Gezien de gemotiveerde en onderbouwde betwisting door [naam gedaagde] is, naar voorlopig oordeel, niet aannemelijk dat de vrees van [naam eiser] voor de door haar geschetste problemen reëel is. Het alternatief van [naam eiser] houdt in dat er een nieuwe afvoer wordt gecreëerd die via de leiding naast haar badkamer loopt. Dat valt echter buiten het kader van de verplichting van [naam gedaagde] om de huidige afwatering via zijn dakterras in stand te houden, zodat [naam eiser] geen grond heeft om van [naam gedaagde] te verlangen de kosten voor dit alternatief – nog daargelaten de vraag over de redelijkheid van de hoogte daarvan – voor zijn rekening te nemen. Het is mogelijk dat de hemelwaterafvoer door de verlegging minder goed bereikbaar is omdat het gedeeltelijk onder de vloer van de uitbouw loopt, maar dat op zichzelf is onvoldoende reden voor [naam eiser] om geen medewerking te verlenen aan die verlegging. De door [naam gedaagde] beoogde aanpassing wordt aangemerkt als een redelijk voorstel en dient derhalve door [naam eiser] op grond van haar verplichting uit hoofde van erfdienstbaarheid te worden geduld. Dat betekent dat de vorderingen onder 1. sub a., b., c. en e. worden afgewezen.
4.6.
[naam eiser] vordert onder 1d. dat de steiger wordt bedekt met een zeil zodanig dat er geen inkijk meer is in haar slaapkamer en dat de ingang van de steiger aan het einde van iedere werkdag zodanig wordt afgesloten dat haar balkon niet vanaf de steiger kan worden betreden. Zij stelt dat partijen dat zijn overeengekomen en beroept zich op nakoming van die afspraak. [naam gedaagde] heeft betwist dat een dergelijke afspraak is gemaakt. Bij gebrek aan onderbouwing is de stelling van [naam eiser] op dit punt niet aannemelijk geworden.

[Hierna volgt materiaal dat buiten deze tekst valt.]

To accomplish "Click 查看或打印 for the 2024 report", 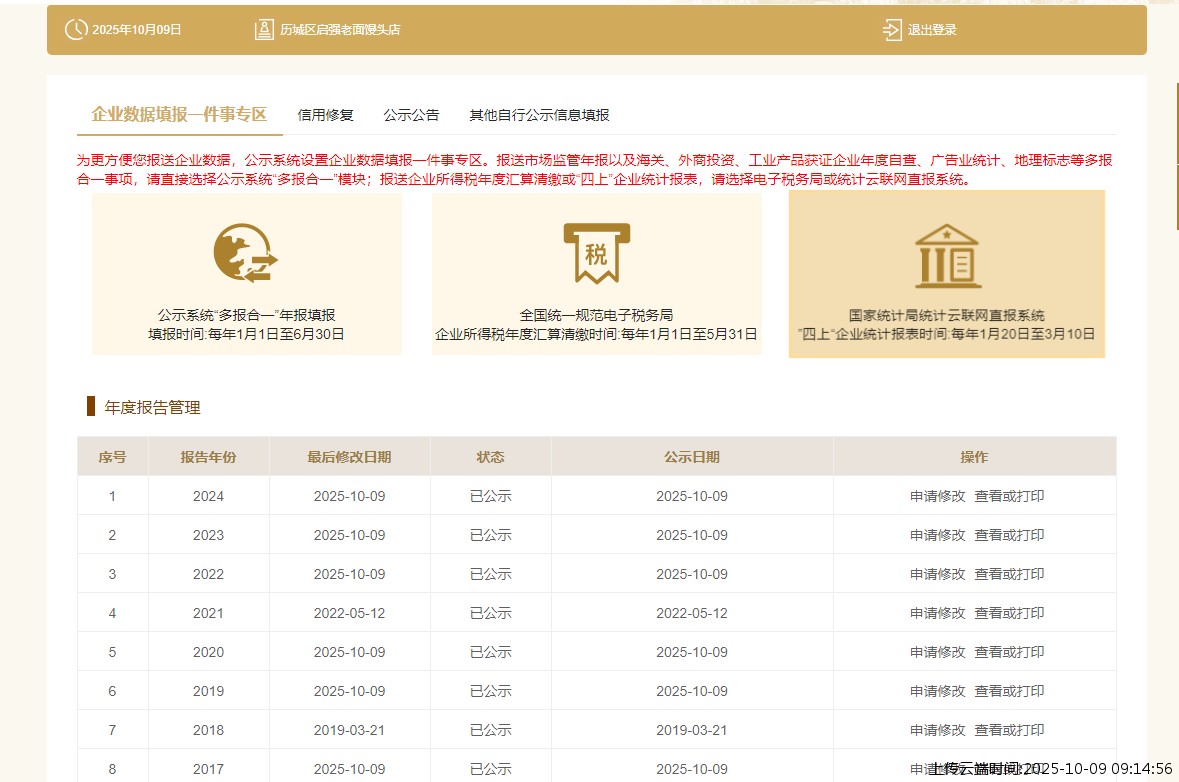I will point(1009,496).
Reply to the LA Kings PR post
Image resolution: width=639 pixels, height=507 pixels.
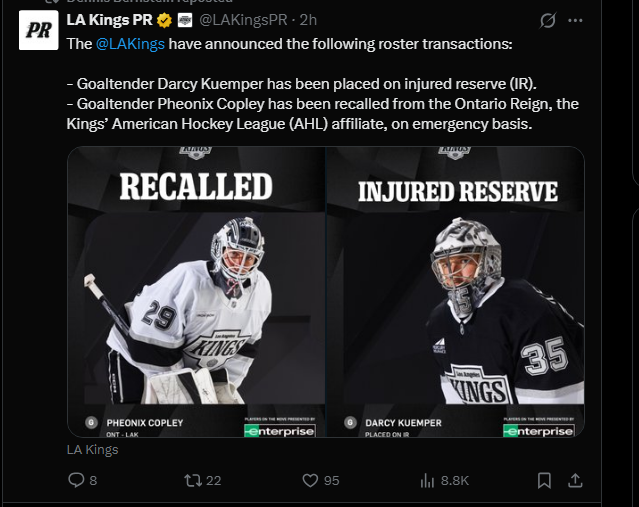(76, 480)
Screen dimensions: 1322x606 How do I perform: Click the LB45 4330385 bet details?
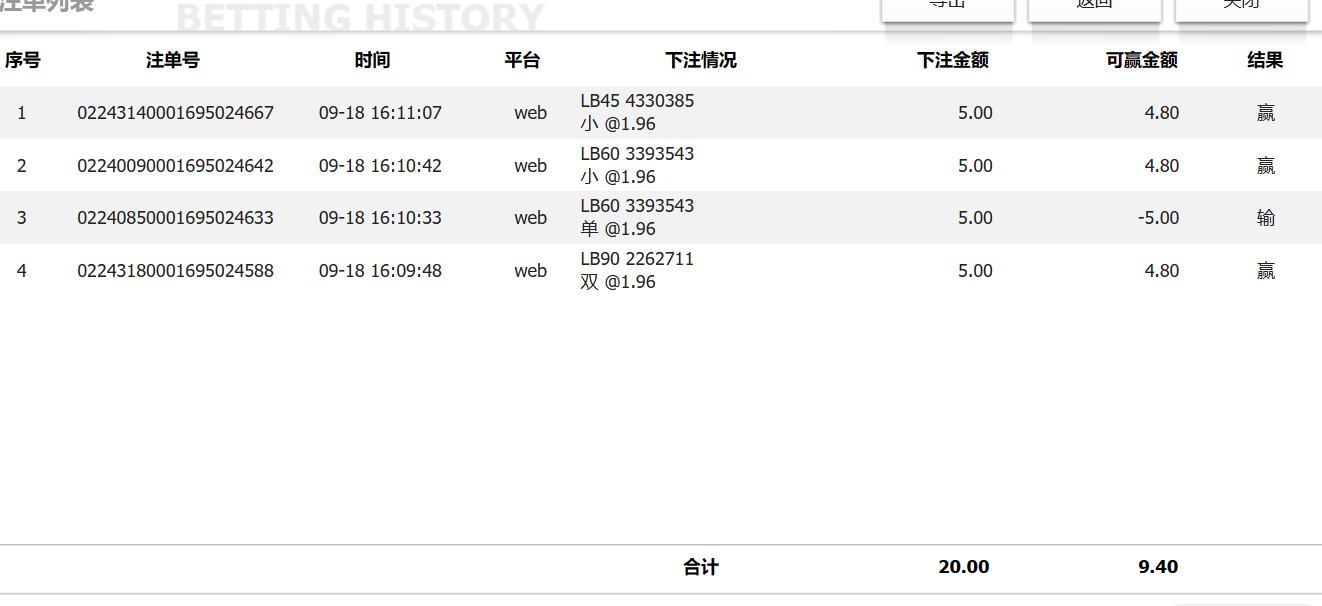click(637, 101)
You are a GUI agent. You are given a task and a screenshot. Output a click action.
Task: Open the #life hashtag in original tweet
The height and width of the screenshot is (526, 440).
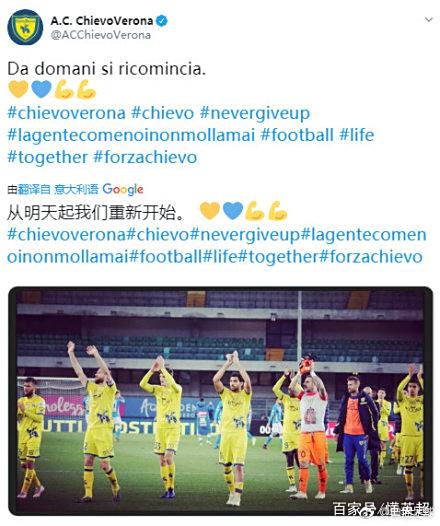[x=356, y=135]
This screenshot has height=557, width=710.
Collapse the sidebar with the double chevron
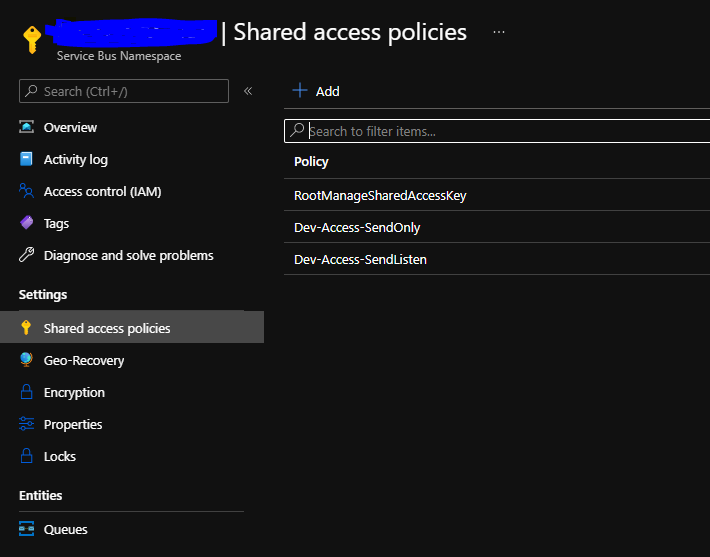[248, 91]
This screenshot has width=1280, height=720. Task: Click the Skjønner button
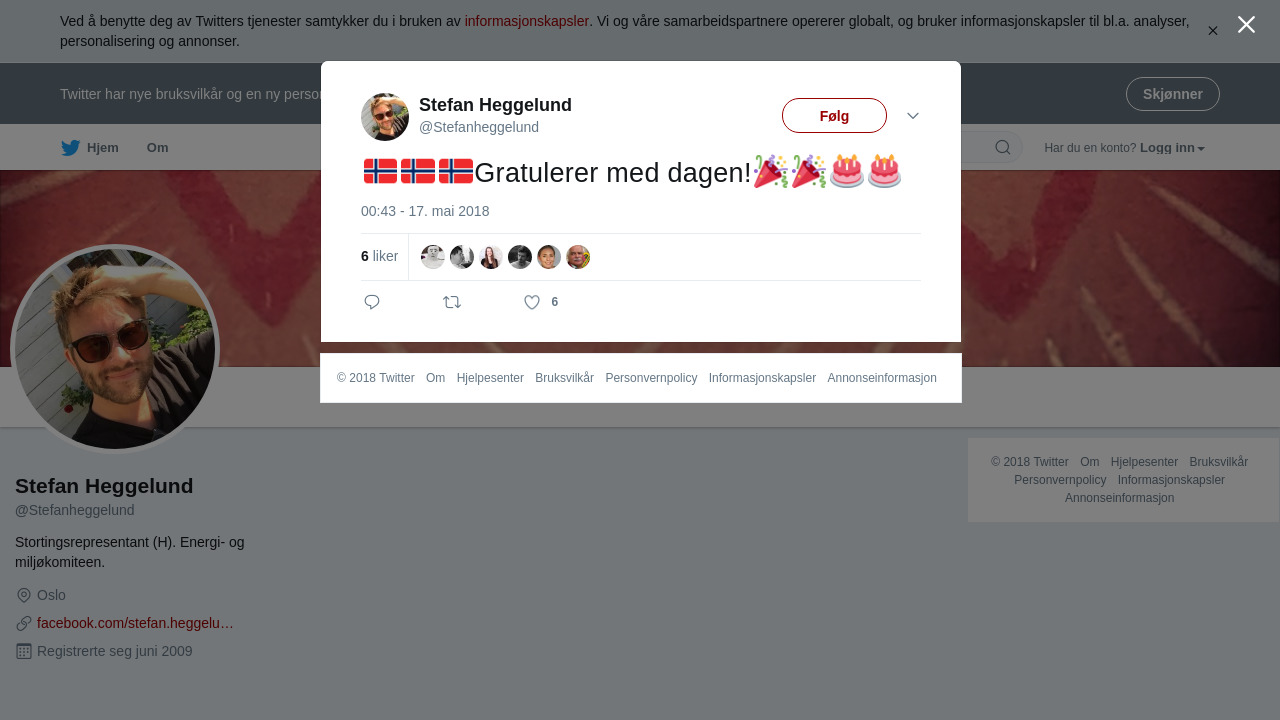click(1173, 94)
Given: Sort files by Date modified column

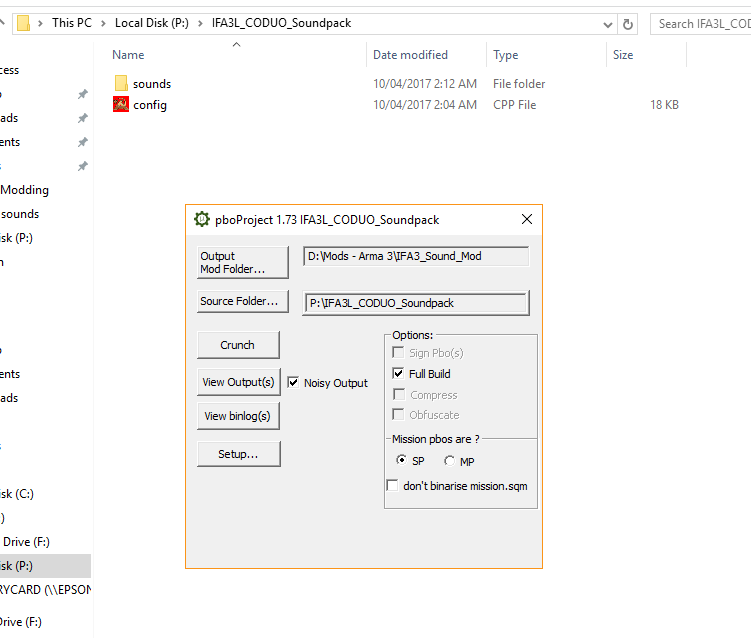Looking at the screenshot, I should (410, 55).
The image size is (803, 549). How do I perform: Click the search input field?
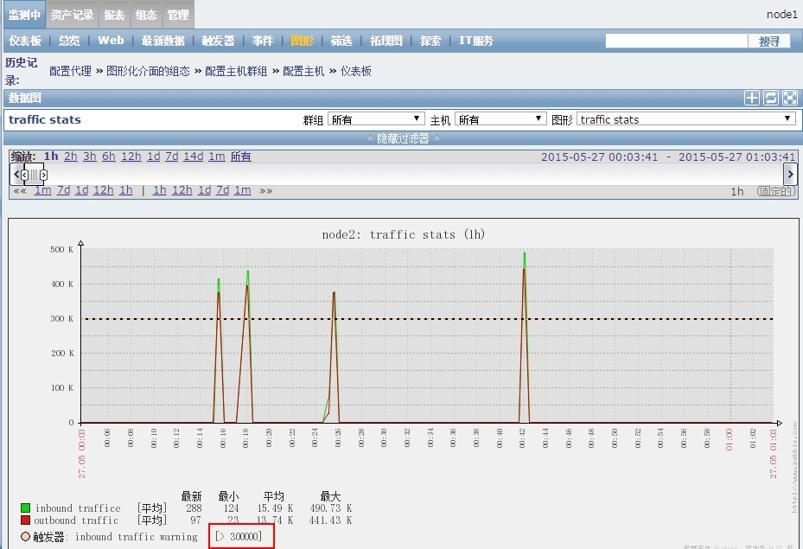(676, 41)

Ten aanzien van het afdekken van de steiger met een zeil ziet de voorzieningenrechter voor het overige ook onvoldoende noodzaak voor toewijzing van die vordering. [naam gedaagde] stelt terecht dat [naam eiser] haar gordijnen dicht kan doen om inkijk te voorkomen.
Dat ligt anders bij de vordering tot het afsluiten van de steiger om insluiping te voorkomen. Niet in geschil is dat het balkon van [naam eiser] te bereiken is via de steiger. Voor te stellen is dat [naam eiser] zich niet veilig voelt doordat haar balkon door de steiger goed te bereiken is door derden. Dat de balkondeuren en -ramen zijn voorzien van sloten, doet daar niet aan af. Op de voet van artikel 5:37 BW mag van [naam gedaagde] in redelijkheid worden verlangd dat hij in ieder geval aan het einde van iedere werkdag veiligheidsmaatregelen neemt om de toegang tot het balkon van [naam eiser] via de steiger af te sluiten. Ter zitting heeft [naam gedaagde] weliswaar aangevoerd dat hij een afbakening op de ladder van de steiger heeft laten aanbrengen, maar niet duidelijk is wat die afbakening inhoudt en of dat voldoet. [naam gedaagde] wordt dan ook veroordeeld om, binnen een week na betekening van dit vonnis, de ingang van de steiger aan het einde van iedere werkdag zodanig af te (doen) sluiten dat het balkon van [naam eiser] niet vanaf de steiger betreden kan worden. De daaraan te verbinden dwangsom wordt beperkt en gemaximeerd.
4.7.
[naam eiser] wordt als de grotendeels in het ongelijk gestelde partij in de proceskosten veroordeeld. De kosten aan de zijde van [naam gedaagde] worden begroot op:
- griffierecht € 314,00
- salaris advocaat
€ 1.016,00
Totaal € 1.330,00

5..De beslissing

De voorzieningenrechter:
5.1.
veroordeelt [naam gedaagde] om, binnen een week na betekening van dit vonnis, de ingang van de steiger aan het einde van iedere werkdag zodanig af te (doen) sluiten zodat het balkon van [naam eiser] niet vanaf de steiger betreden kan worden;
5.2.
veroordeelt [naam gedaagde] om aan [naam eiser] een dwangsom te betalen van € 250,00 voor iedere dag of gedeelte daarvan dat hij niet aan de in 5.1. uitgesproken veroordeling voldoet, tot een maximum van € 25.000,00 is bereikt;
5.3.
veroordeelt [naam eiser] in de proceskosten, aan de zijde van [naam gedaagde] tot op heden begroot op € 1.330,00;
5.4.
verklaart dit vonnis tot zover uitvoerbaar bij voorraad;
5.5.
wijst het meer of anders gevorderde af.
Dit vonnis is gewezen door mr. P. de Bruin en in het openbaar uitgesproken op 27 juni 2022.